Source material ->
——————
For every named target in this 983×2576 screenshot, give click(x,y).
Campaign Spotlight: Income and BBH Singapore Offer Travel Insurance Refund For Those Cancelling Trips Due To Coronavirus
——————
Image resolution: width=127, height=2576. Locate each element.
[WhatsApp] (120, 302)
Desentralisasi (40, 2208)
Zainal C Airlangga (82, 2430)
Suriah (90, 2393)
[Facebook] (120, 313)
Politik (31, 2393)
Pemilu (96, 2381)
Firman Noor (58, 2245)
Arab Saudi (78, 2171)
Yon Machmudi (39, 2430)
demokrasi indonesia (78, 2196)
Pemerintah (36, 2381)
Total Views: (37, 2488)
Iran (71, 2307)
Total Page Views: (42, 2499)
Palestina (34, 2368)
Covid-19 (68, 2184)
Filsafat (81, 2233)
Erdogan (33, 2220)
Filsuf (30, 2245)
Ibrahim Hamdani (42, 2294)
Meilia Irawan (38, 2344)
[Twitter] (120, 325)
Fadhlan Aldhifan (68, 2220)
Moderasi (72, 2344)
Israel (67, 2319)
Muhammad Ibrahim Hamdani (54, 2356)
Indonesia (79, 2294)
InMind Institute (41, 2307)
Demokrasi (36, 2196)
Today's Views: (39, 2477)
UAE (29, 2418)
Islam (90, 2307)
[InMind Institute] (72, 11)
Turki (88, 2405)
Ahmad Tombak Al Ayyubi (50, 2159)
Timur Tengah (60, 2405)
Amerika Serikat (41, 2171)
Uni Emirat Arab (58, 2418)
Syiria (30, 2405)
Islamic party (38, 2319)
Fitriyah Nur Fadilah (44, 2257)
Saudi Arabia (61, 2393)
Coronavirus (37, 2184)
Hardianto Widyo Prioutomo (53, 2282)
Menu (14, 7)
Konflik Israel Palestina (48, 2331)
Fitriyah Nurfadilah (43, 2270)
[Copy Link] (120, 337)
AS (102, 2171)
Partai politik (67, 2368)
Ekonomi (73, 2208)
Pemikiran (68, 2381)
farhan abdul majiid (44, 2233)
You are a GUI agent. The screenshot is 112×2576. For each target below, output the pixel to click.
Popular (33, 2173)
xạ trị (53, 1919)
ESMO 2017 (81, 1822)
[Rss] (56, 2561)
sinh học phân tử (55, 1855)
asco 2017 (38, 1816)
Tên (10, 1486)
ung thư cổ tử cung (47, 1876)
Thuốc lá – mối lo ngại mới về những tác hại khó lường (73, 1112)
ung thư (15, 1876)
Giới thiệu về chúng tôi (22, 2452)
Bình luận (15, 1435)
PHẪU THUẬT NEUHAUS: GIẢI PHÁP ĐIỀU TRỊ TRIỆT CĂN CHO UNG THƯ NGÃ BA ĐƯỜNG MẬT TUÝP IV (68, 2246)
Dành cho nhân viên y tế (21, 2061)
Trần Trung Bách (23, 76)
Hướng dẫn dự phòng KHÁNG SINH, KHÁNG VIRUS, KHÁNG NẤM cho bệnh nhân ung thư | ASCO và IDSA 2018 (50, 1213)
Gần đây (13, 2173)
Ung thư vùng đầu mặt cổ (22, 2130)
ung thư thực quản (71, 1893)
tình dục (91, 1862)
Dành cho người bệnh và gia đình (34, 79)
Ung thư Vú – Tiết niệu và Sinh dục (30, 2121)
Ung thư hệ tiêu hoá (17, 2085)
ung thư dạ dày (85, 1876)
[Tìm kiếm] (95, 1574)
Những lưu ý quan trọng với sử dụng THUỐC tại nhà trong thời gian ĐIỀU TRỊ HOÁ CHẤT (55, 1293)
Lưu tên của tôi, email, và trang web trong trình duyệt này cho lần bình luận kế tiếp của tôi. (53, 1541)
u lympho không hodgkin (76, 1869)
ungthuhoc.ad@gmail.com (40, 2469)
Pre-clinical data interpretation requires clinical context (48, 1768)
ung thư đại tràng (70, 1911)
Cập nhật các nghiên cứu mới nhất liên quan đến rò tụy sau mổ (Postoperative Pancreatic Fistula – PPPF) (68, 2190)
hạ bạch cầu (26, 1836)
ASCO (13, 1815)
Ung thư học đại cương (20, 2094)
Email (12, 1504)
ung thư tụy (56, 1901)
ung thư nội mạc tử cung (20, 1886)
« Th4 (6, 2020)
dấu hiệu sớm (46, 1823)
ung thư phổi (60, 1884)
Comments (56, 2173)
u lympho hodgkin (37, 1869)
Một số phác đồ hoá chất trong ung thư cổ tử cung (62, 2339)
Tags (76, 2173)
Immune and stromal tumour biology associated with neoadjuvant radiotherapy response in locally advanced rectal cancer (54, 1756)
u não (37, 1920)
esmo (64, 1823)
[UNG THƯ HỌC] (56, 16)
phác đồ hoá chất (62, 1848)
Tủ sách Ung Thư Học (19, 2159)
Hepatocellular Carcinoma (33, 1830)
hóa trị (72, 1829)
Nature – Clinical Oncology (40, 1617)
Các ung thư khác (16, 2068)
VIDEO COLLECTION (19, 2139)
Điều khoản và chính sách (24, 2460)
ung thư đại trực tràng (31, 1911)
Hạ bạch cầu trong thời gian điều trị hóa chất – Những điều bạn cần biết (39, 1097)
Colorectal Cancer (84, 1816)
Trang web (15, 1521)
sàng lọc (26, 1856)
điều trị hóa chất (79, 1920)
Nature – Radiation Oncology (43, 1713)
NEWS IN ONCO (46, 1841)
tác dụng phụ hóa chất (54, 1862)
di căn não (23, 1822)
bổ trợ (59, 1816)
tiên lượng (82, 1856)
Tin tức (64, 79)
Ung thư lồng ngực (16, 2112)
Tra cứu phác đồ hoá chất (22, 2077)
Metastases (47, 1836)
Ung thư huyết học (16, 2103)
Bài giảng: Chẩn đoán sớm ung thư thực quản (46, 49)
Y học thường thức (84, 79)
——————
The task ->
Give again exactly, and only, the lines above starting at the one with "Coronavirus (37, 2184)" and ending at the one with "Tên (10, 1486)".

Expected answer ->
Coronavirus (37, 2184)
Hardianto Widyo Prioutomo (53, 2282)
Menu (14, 7)
Konflik Israel Palestina (48, 2331)
Fitriyah Nurfadilah (43, 2270)
[Copy Link] (120, 337)
AS (102, 2171)
Partai politik (67, 2368)
Ekonomi (73, 2208)
Pemikiran (68, 2381)
farhan abdul majiid (44, 2233)
You are a GUI agent. The screenshot is 112×2576. For each target below, output the pixel to click.
Popular (33, 2173)
xạ trị (53, 1919)
ESMO 2017 (81, 1822)
[Rss] (56, 2561)
sinh học phân tử (55, 1855)
asco 2017 (38, 1816)
Tên (10, 1486)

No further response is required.